What this exercise asks:
• a. In the article about the Girl Scout communication board project, where were the two boards installed?
• b. Continue the article about the Girl Scout communication board project from the point where it stops.

Text segment:
╭──

Girl Scouts use their Take Action Project to help individuals with disabilities in the Pine Grove community.
By Catherine Amoriello
At Girl Scouts in the Heart of Pennsylvania (GSHPA), we are always encouraging girls to use their voices and speak up for themselves and others in their communities. But for some, certain ways to communicate can be challenging.
Girl Scout Troop 32840, based in Schuylkill County, decided to advocate for individuals who struggle to communicate through their Take Action Project: Communication Board. Their project resulted in two communication boards being installed at Pine Grove Township Recreation Park and Pine Grove Elementary School in early May. The communication boards display simple pictures and words to help non-verbal individuals communicate with others in a public setting. This includes people with disabilities, children who are shy, and young children who aren’t able to fully communicate yet.
The troop, comprised of 20 girls ranging from Daisies to Juniors, found inspiration in a girl from the Pine Grove School District who has Angelman syndrome, a genetic disorder that causes delays in development and problems with speech. And with many of the troop members having some form of special needs themselves, they understand what it’s like to struggle to effectively communicate with others.

╰──

Record excerpts:
╭──

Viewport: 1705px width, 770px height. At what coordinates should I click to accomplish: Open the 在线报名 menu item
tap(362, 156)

╰──
╭──

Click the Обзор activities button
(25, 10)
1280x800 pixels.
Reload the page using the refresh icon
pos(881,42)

╰──

Responses:
• a. At Pine Grove Township Recreation Park and Pine Grove Elementary School.

• b.
“We wanted something that would help girls like themselves because we had a lot of issues at the beginning of the Girl Scout year communicating with adults and each other,” said Lindsay Strouphauer, one of the troop’s leaders.
The six-month long project required the girls to do research, problem-solve, and test out their idea using non-verbal communication. The girls raised all the money needed to fund their project through cookie season and fundraising proceeds, and they received support from a local sign-maker who helped them create the final sign.
“A lot of people’s minds are just blown because this is something that you see from Seniors,” Strouphauer said of her troop’s efforts.
Throughout the process, the girls learned about acceptance, how to be helpful to others, and the importance of showing patience. But maybe most importantly, the troop learned how good it feels to help someone.
“To see a project like this with how much uncertainty and anger there is in the world really gives us a lot of hope,” Strouphauer said. “These girls came up with a project to not only better people, but benefit people with disabilities and have acceptance for others.”